If you SSH into the Tapis System that you selected as your archive, you will also find that you have some new directories and files in your rootDir;
/workflows/archive/<UUID of the pipeline run>/my-image-build/output/.stdout
.
If you want to find the output for any task for a given pipeline run, simply navigate
to the archive directory, cd
into directory with the pipline run UUID, then cd
into
the directory with that task’s name. Inside the output/
directory, you will find all of
the data created by that task.
Groups¶
A group is a collection of Tapis users that own or have access to workflow resources. In order to create your first workflow, you must first belong to, or create a group. A group and all of its resources are tied to a particular tenant which is resolved from the url of the request to create the group.
Groups have an id which must be unique within the tenant to which it belongs. Groups
also have users. This is a simple list of user objects where user.username
is the Tapis
username/id and is_admin
is a Boolean.

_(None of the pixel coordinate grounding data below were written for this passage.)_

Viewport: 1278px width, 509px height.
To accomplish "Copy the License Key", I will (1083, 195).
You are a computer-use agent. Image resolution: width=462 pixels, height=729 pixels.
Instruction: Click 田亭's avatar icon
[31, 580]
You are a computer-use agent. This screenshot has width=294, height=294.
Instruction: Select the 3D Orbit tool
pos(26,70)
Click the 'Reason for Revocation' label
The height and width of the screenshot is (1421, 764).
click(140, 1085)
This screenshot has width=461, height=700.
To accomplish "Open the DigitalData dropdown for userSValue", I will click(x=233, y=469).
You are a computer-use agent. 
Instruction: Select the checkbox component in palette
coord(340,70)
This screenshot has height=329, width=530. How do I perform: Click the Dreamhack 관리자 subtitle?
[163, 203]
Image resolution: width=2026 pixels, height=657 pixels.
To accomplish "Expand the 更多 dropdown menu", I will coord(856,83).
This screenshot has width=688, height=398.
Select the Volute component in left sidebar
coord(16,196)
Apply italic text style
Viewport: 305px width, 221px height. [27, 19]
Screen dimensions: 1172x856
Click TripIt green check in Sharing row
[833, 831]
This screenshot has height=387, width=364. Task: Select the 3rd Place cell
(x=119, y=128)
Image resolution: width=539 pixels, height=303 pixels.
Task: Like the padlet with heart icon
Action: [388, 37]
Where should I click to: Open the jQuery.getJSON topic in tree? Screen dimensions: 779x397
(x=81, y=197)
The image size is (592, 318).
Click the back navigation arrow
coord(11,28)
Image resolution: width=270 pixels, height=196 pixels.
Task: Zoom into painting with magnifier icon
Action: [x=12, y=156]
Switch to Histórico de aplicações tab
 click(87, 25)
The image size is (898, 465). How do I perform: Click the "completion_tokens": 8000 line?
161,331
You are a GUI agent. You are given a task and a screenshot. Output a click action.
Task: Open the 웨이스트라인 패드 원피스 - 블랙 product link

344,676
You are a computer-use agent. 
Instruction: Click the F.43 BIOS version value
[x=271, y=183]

Users with admin permissions i.e. is_admin == true
are able to add and
remove users from a group. Only the owner of a group may add or delete other admin users.
Group Attributes Table¶
Attribute |
Type |
Example |
Notes |
---|---|---|---|
id |
String |
my.group |
|
owner |
String |
someuser |
|
tenant_id |
String |
tacc |
|
uuid |
String(UUIDv4) |
e48ada7a-56b4-4d48-974c-7574d51a8789 |
|
users |
Array(Users) |
GroupUser Attributes Table¶
Attribute |
Type |
Example |
Notes |
---|---|---|---|
username |
String |
jsmith |
|
is_admin |
Boolean |
True |
|
uuid |
String(UUIDv4) |
e48ada7a-56b4-4d48-974c-7574d51a8789 |
|
group |
String(UUIDv4) |
e48ada7a-56b4-4d48-974c-7574d51a8789 |
|
Retrieval¶
Retrieve details for a specific group
curl -H "X-Tapis-Token: $JWT" https://tacc.tapis.io/v3/workflows/groups/<group_id>
import json
from tapipy.tapis import Tapis
t = Tapis(base_url='https://tacc.tapis.io', username='<userid>', password='************'
t.workflows.getGroup(group_id="<group_id>")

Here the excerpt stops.